▸ **GIVEN TASK**: Reproduce the material verbatim, from the line containing "The width and height of the screenshot is (1456, 819)." up to and including the line containing "Action: pos(230,150)".

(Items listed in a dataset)
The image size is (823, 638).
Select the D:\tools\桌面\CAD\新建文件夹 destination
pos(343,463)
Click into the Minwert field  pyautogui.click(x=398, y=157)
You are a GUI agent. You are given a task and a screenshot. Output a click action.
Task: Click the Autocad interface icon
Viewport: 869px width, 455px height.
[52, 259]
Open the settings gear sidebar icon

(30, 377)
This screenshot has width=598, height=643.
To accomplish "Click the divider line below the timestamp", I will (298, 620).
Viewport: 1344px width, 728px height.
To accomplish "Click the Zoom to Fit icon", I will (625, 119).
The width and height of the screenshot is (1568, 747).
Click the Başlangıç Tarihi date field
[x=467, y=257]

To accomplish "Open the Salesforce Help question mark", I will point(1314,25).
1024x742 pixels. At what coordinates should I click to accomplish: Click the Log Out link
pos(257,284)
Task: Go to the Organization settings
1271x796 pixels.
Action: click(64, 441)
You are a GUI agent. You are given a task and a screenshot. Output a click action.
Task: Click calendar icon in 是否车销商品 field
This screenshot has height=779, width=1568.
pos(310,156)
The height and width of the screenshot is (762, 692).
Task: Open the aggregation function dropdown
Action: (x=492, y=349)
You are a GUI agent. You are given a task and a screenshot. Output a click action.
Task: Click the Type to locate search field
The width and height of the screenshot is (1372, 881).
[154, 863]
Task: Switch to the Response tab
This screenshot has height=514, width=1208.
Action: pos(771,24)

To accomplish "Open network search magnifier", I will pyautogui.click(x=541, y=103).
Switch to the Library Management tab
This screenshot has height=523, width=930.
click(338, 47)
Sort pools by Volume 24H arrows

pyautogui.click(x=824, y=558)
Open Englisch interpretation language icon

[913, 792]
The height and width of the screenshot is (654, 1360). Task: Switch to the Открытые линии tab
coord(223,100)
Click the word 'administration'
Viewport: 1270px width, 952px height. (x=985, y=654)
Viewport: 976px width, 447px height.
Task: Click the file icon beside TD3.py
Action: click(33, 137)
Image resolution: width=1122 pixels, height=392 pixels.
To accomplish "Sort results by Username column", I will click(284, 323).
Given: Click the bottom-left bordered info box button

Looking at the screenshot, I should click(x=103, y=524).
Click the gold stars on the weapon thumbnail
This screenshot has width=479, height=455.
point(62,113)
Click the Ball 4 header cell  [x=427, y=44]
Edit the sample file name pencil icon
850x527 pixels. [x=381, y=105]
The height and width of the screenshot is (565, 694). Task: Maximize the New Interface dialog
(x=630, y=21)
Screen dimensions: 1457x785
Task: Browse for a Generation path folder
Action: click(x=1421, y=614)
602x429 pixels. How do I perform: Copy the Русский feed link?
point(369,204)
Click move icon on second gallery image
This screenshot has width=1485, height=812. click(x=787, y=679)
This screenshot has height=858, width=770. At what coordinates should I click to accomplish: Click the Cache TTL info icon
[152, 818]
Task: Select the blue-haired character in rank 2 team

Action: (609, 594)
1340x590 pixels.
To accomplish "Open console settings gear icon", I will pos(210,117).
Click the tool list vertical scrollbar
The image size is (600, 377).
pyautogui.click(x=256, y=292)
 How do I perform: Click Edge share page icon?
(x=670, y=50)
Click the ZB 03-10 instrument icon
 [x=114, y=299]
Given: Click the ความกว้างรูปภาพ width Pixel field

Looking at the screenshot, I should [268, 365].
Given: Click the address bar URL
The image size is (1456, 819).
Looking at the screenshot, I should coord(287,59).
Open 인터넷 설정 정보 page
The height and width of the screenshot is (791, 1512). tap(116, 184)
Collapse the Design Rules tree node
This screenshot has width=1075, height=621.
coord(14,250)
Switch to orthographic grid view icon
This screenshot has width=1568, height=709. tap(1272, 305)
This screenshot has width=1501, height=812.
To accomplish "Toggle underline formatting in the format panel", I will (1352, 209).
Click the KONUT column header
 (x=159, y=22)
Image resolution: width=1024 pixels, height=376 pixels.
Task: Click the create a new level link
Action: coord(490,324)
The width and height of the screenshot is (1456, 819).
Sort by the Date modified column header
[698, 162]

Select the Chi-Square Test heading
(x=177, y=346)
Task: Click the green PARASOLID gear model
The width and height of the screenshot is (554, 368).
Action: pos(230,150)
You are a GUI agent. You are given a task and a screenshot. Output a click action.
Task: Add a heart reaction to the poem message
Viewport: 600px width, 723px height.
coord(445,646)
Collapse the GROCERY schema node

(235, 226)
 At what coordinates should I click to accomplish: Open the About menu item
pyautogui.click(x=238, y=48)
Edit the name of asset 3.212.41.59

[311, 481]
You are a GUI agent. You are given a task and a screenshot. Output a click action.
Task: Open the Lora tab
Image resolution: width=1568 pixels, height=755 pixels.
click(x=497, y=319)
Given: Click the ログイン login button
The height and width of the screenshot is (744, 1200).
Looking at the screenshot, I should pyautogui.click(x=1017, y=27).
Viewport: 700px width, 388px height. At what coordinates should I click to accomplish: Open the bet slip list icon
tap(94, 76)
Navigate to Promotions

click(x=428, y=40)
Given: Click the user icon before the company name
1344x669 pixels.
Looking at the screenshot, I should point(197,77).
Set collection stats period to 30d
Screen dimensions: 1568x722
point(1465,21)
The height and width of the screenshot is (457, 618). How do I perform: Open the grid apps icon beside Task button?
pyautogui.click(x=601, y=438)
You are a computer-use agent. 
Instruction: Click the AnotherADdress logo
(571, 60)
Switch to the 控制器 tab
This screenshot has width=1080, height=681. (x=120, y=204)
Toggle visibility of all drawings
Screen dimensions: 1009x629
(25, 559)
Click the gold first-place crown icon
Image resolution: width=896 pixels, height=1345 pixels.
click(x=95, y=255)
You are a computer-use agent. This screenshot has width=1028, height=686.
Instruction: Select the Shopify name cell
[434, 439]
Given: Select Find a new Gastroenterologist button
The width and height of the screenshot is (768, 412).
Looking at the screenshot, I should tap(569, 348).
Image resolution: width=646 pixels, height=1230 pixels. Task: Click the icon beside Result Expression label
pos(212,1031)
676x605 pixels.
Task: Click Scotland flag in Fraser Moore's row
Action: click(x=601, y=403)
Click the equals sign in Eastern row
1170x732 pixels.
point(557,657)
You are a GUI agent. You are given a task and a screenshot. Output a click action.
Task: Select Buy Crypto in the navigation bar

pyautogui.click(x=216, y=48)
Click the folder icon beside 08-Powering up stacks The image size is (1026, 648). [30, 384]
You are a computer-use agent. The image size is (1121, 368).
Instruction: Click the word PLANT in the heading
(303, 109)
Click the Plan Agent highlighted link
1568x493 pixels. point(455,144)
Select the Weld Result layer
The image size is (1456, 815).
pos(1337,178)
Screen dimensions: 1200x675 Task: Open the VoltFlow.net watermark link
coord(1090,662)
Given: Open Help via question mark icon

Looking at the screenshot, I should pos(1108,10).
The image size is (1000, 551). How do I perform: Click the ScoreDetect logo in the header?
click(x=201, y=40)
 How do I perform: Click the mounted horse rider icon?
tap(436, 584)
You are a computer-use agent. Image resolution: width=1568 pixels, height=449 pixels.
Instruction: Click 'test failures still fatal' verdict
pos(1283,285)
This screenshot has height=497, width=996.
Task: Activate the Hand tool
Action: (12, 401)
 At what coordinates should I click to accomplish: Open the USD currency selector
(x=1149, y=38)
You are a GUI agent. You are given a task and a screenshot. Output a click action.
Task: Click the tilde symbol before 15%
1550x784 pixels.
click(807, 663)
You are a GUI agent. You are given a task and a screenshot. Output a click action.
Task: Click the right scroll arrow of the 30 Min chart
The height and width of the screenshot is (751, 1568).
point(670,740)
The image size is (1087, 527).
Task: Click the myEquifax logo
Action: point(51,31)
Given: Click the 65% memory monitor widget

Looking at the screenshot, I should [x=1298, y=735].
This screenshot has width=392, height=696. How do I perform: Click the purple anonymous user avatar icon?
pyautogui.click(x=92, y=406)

▸ **FULL RESPONSE**:
The width and height of the screenshot is (1456, 819).
Sort by the Date modified column header
[698, 162]

Select the Chi-Square Test heading
(x=177, y=346)
Task: Click the green PARASOLID gear model
The width and height of the screenshot is (554, 368).
Action: pos(230,150)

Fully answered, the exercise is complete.